As she helped intubate patients, she worried the hospital could run out of ventilators. It was a stress tough to bring home to her husband and toddler son. Soon after the pandemic hit, Alexander, of East Northport, found out she was pregnant with her second child.

“When I got home, I kept thinking about what was going on at the hospital,” she said. “Maybe everything wasn’t going our way, but at least we were trying … I try to get clarity on it, and it almost feels like a dream.”

Now, there are fewer COVID-19 patients who are put on ventilators, but she said seeing the pandemic continue has taken its toll.

“We talk to each other and we try and just vent as much as we can among ourselves,” she said of her close-knit group of colleagues. “I feel now like I can discuss it with my husband more."
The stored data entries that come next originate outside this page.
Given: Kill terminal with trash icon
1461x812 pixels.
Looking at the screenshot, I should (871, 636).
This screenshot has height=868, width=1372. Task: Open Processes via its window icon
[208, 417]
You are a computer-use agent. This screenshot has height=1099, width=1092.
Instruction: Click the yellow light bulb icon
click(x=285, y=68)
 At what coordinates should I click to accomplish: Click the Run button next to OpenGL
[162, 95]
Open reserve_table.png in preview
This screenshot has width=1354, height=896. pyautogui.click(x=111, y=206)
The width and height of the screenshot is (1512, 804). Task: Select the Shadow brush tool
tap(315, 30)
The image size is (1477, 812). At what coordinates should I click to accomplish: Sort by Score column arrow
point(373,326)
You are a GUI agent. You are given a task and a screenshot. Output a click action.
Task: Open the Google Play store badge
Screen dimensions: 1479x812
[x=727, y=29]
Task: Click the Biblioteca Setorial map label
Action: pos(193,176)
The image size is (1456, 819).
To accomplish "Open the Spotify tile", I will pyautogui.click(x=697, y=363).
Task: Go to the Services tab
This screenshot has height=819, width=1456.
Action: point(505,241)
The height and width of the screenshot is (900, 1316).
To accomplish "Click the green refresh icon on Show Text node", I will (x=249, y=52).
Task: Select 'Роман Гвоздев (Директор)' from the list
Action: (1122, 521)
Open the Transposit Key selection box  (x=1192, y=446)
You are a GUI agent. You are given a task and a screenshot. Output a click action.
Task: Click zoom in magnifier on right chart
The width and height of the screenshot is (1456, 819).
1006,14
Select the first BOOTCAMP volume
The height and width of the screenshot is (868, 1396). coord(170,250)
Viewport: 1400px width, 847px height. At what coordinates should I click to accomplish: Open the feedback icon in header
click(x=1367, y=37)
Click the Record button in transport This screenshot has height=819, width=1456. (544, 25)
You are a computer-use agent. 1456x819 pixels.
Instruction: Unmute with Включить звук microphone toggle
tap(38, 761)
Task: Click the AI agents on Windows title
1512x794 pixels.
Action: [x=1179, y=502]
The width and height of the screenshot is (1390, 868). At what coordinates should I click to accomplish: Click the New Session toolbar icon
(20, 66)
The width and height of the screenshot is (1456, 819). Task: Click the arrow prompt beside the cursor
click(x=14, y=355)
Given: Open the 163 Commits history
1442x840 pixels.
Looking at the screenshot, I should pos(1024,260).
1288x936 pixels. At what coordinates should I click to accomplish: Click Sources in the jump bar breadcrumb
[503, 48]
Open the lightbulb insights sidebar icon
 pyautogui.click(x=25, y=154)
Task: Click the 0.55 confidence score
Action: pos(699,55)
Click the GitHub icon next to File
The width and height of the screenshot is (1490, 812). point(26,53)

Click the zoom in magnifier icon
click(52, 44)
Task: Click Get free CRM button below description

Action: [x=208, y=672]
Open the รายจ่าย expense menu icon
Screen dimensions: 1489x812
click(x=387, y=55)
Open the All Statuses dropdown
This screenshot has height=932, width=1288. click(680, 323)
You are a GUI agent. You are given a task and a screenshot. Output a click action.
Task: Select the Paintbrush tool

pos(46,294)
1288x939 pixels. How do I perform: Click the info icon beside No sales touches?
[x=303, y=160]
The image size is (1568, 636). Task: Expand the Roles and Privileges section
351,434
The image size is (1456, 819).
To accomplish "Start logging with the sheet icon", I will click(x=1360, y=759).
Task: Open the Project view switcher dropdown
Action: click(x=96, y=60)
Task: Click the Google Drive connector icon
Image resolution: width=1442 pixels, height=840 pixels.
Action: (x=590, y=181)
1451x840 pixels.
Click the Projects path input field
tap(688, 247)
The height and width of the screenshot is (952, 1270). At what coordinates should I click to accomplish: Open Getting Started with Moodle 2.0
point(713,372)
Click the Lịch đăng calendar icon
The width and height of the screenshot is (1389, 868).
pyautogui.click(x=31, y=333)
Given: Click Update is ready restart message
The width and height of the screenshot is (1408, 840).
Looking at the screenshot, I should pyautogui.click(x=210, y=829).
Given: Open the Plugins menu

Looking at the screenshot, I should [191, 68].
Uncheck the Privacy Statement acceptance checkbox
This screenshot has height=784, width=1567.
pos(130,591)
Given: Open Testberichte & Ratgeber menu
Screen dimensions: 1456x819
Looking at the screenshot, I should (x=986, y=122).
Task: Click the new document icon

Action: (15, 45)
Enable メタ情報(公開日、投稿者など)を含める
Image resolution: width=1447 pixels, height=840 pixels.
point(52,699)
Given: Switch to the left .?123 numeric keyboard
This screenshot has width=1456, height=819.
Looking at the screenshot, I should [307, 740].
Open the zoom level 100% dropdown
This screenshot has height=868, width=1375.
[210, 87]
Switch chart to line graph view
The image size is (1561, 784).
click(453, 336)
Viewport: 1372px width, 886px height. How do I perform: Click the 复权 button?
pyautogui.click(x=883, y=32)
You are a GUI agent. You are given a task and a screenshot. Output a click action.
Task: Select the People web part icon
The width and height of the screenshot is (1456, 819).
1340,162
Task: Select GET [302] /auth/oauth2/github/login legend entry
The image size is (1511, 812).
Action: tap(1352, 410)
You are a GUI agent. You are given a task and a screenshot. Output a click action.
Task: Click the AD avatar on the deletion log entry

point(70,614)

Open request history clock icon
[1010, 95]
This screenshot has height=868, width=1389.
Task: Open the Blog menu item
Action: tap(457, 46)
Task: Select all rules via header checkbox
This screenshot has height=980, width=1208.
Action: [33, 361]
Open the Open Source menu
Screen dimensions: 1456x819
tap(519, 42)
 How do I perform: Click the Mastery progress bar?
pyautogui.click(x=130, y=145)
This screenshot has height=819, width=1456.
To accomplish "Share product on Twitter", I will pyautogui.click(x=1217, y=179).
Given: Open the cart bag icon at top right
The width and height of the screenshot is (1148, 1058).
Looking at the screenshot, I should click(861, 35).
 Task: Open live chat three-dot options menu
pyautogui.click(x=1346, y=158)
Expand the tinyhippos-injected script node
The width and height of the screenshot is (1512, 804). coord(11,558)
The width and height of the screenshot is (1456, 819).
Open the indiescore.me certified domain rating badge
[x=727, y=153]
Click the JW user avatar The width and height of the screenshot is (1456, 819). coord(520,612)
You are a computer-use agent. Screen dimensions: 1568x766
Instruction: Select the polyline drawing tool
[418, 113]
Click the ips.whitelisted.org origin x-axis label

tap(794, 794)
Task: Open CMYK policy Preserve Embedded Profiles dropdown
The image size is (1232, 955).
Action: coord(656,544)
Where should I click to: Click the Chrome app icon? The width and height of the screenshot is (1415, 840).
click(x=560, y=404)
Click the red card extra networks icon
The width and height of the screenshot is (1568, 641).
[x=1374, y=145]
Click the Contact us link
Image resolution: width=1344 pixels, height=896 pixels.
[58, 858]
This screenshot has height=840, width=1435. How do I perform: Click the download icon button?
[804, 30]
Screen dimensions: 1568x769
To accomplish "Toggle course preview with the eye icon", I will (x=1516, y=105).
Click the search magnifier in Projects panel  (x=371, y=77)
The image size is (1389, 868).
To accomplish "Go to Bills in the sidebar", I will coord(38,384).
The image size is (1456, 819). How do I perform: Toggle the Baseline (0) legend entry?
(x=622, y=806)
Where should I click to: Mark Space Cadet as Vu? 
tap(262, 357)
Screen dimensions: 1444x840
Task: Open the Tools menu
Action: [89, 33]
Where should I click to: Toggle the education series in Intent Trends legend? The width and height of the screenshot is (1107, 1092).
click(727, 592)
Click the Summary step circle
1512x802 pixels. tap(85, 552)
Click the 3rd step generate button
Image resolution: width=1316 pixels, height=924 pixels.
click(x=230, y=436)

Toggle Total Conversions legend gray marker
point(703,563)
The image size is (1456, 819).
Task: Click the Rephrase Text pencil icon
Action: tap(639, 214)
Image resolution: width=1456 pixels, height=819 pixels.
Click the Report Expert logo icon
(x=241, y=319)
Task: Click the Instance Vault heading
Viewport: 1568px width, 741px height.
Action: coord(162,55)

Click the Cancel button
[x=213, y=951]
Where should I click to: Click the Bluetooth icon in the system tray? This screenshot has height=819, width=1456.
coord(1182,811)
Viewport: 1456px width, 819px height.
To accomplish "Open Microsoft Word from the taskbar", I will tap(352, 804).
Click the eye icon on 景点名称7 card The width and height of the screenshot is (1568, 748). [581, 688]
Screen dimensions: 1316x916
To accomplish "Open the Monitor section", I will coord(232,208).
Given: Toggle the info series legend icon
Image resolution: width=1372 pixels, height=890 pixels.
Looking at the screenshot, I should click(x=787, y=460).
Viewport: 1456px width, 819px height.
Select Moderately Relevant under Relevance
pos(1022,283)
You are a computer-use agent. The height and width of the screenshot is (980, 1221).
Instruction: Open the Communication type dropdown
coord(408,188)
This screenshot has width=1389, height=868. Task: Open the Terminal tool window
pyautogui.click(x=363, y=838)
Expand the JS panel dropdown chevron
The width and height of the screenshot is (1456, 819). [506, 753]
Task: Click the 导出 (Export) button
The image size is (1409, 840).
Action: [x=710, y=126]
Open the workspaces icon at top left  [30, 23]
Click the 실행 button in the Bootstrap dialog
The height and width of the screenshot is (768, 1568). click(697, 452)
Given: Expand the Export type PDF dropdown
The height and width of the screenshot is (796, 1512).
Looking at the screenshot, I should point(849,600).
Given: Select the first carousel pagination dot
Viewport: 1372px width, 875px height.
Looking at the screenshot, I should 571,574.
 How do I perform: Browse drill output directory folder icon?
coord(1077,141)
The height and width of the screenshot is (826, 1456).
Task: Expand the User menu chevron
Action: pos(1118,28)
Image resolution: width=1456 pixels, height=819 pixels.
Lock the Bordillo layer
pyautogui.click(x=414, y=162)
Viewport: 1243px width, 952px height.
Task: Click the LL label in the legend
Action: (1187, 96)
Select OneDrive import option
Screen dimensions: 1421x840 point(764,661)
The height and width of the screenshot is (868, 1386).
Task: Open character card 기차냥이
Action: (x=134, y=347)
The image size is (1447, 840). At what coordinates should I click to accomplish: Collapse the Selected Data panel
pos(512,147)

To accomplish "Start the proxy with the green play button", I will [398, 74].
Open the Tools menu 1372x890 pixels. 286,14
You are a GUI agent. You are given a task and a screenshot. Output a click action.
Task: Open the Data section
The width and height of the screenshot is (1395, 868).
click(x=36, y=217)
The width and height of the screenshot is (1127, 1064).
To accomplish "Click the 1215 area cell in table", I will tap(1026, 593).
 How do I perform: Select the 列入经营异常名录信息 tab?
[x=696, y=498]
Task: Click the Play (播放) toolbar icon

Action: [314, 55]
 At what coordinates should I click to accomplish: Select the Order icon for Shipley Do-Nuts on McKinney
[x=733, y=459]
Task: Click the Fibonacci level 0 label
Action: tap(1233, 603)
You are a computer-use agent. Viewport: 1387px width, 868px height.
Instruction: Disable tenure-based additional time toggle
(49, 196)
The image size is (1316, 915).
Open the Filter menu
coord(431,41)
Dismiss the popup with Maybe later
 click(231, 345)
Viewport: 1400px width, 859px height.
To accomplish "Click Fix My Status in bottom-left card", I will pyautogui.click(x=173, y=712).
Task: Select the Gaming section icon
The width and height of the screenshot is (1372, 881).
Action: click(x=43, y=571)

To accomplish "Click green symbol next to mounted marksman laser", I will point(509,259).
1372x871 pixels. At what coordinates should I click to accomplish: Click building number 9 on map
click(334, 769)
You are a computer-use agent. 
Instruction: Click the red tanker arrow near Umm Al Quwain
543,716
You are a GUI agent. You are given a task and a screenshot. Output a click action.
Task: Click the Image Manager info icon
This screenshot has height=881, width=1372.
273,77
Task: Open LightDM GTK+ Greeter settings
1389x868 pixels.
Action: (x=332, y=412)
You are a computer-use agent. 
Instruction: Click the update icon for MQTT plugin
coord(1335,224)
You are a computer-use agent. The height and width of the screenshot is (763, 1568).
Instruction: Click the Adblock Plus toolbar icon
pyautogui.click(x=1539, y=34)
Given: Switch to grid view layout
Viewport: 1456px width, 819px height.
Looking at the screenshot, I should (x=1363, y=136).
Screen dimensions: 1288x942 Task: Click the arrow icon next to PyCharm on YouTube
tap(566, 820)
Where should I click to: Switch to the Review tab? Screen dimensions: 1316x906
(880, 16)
Courtney Ciesla, chief physician assistant

Courtney Ciesla, chief physician assistant, Mount Sinai South Nassau hospital in...

Courtney Ciesla, chief physician assistant, Mount Sinai South Nassau hospital in Oceanside. Credit: Newsday/Alejandra Villa Loarca

When COVID-19 appeared in her emergency room at Mount Sinai South Nassau hospital in Oceanside, Ciesla, a chief physician assistant, was in her third trimester of pregnancy and terrified. But she kept coming to work.

During her first pregnancy before the pandemic, Ciesla developed fluid in her lungs and other complications. If similar issues arose this time, she worried about the possible impact of COVID-19.

“In my head, if I got COVID, I had myself dead,” said Ciesla, of Massapequa. “But that wasn’t the time to leave my community or my co-workers.”

Ciesla said working in the emergency room has shown her any given day can bring chaos.

“You do get fatigued,” she said. “You try to push along and try to keep work separate from home … we are like a family here. If one person is down, everyone rallies around them to bring them up.”

She and her colleagues try to battle burnout, staff shortages and other work issues with upbeat gatherings in the park, where everyone brings their children. And after more than a year of working and staying close to home, Ciesla and her family traveled to St. Lucia in the Caribbean for her 40th birthday.

Ciesla spends most of her free time with her two children but sometimes takes some "me time" for a massage or a pedicure. She feels less fearful of any future waves of COVID-19.

“This time, I am worried about me and not two people,” she said, referring to her now 2-year-old daughter. “That makes it a little different.”

Danielle Curry, nurse manager

Danielle Curry, nurse manager and wellness champion, Stony Brook University Hospital.

Danielle Curry, nurse manager and wellness champion, Stony Brook University Hospital. Credit: Newsday/John Paraskevas

During the first and second waves of COVID-19 that swept through Stony Brook University Hospital, Curry worked hard to support and soothe the “overwhelmed and traumatized” less-experienced nurses.

“It was very intense,” recalled Curry, 50, of Bay Shore, whose medical surge unit transitioned several times to a COVID unit. “There were a lot of deaths, and we were dealing with a lot of sick people. … As a leader, you really need to walk the walk and talk the talk, so I put on my scrubs every day and helped the patients.”

But the challenges remain, as the newer COVID patients sometimes want to debate hospital staff about treatment options.

“The work-life balance is a struggle,” Curry said. “I try to go for walks, do some meditation and practice mindfulness and gratitude … be thankful that I have my family, my health and a great job."